Pare ci sia solo Miles nella testa di Glasper in questi ultimi mesi. Sta marcando profondamente gli ultimi suoi passi. A lui Don Cheadle ha affidato la musica che colora le immagini di Miles Ahead, il biopic su Davis. Proprio con Don, Glasper ha discusso a lungo prima di comporre (e ricomporre) le musiche. «Don ha molto talento per la musica, aveva fin dall’inizio le idee chiare. Ne abbiamo parlato, c’era davvero tanto materiale a disposizione, la parte veramente difficile è stata scegliere come utilizzarlo per valorizzare le scene del film».

La popolarità di Glasper aumenta nonostante i detrattori, quasi tutti puristi del jazz. «Ci sono artisti che producono album per un unico scopo, e cioè per piacere a quelli che ascoltano jazz. Io l’ho già fatto, i miei primi dischi (Mood, Canvas, In My Element, ndr) erano di quel tipo. Adesso voglio fare musica per più persone, ecco perché credo davvero in quello che faccio». Motivo valido per posticipare i ragionamenti più audaci e le incisioni più impopolari. Il piano solo ad esempio, che potrebbe mettere alle strette i suoi detrattori.
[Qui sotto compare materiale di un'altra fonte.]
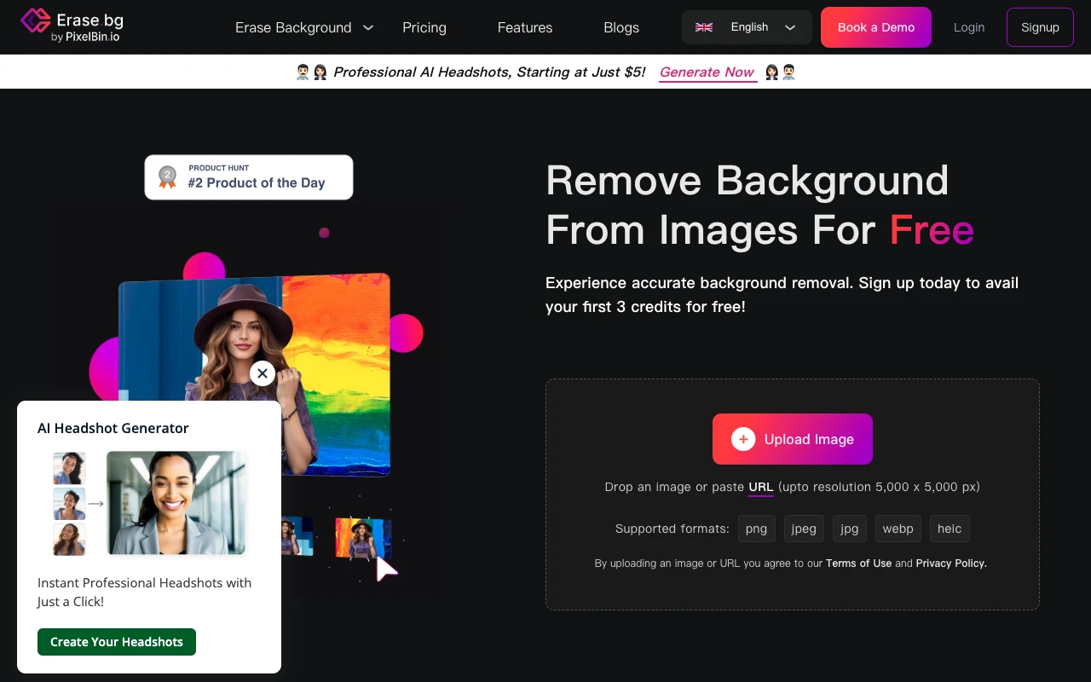Click the small rainbow thumbnail with cursor
The height and width of the screenshot is (682, 1091).
click(361, 539)
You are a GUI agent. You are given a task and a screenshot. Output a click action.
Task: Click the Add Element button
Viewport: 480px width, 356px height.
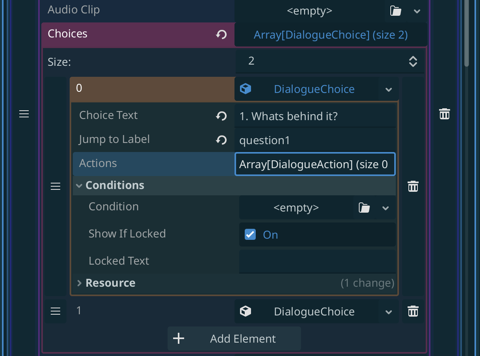pyautogui.click(x=234, y=339)
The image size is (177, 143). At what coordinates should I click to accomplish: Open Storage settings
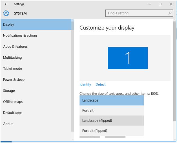point(9,91)
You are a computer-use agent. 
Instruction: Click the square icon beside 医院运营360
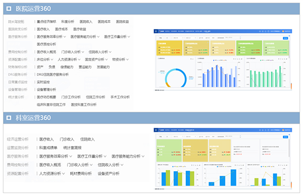point(9,9)
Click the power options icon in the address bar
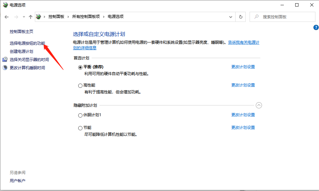 (x=39, y=16)
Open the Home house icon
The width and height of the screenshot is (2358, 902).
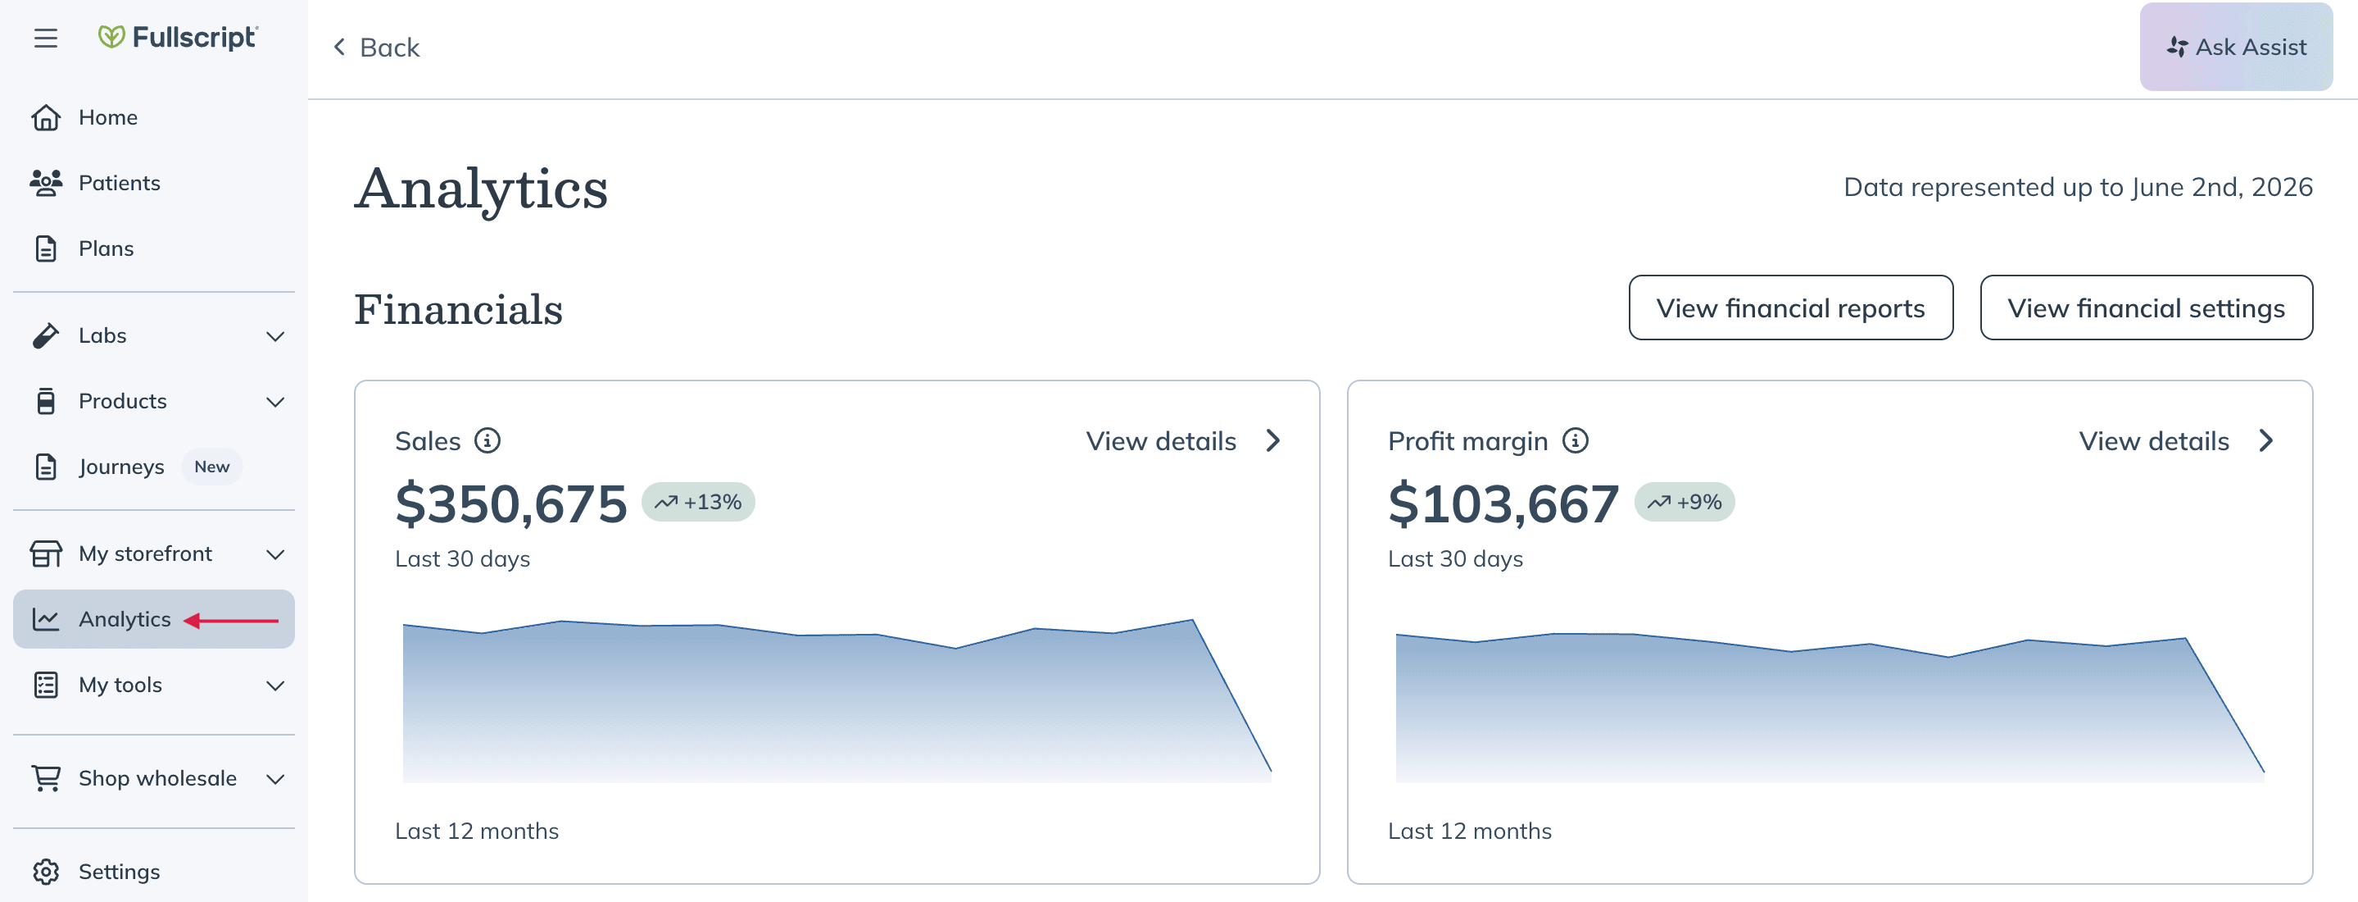(46, 117)
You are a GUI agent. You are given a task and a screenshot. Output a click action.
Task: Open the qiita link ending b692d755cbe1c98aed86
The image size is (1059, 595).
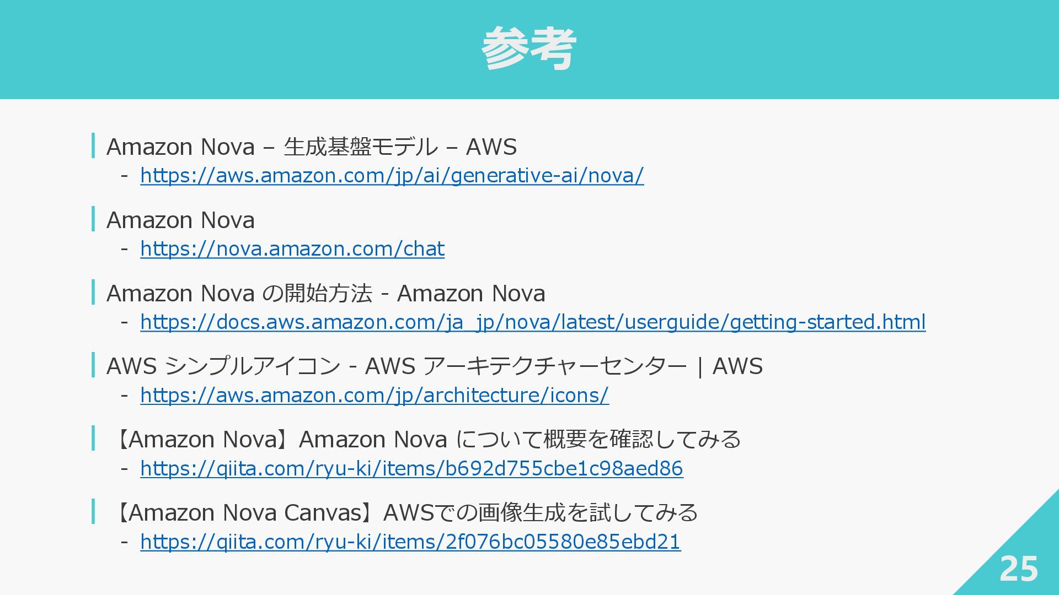coord(411,468)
Se valgono ancora le percentuali indicate da Miles secondo il quale il venti per cento è responsabilità delle note e il resto lo fa l’attitudine del figlio di puttana che le suona, Glasper ha la stoffa per durare cent’anni, perché meglio di altri ha studiato i dialetti della black music. Nato in Texas ma cresciuto a New York frequentando il jazz di Terence Blanchard e Roy Hargrove almeno quanto il neo soul e l’hip hop di Q-Tip e Mos Def, ha una visione d’insieme, conosce e pratica il self-branding. «Ogni cosa deve essere pensata nella giusta maniera. La musica è la mia carriera e anche il mio business, inutile negarlo».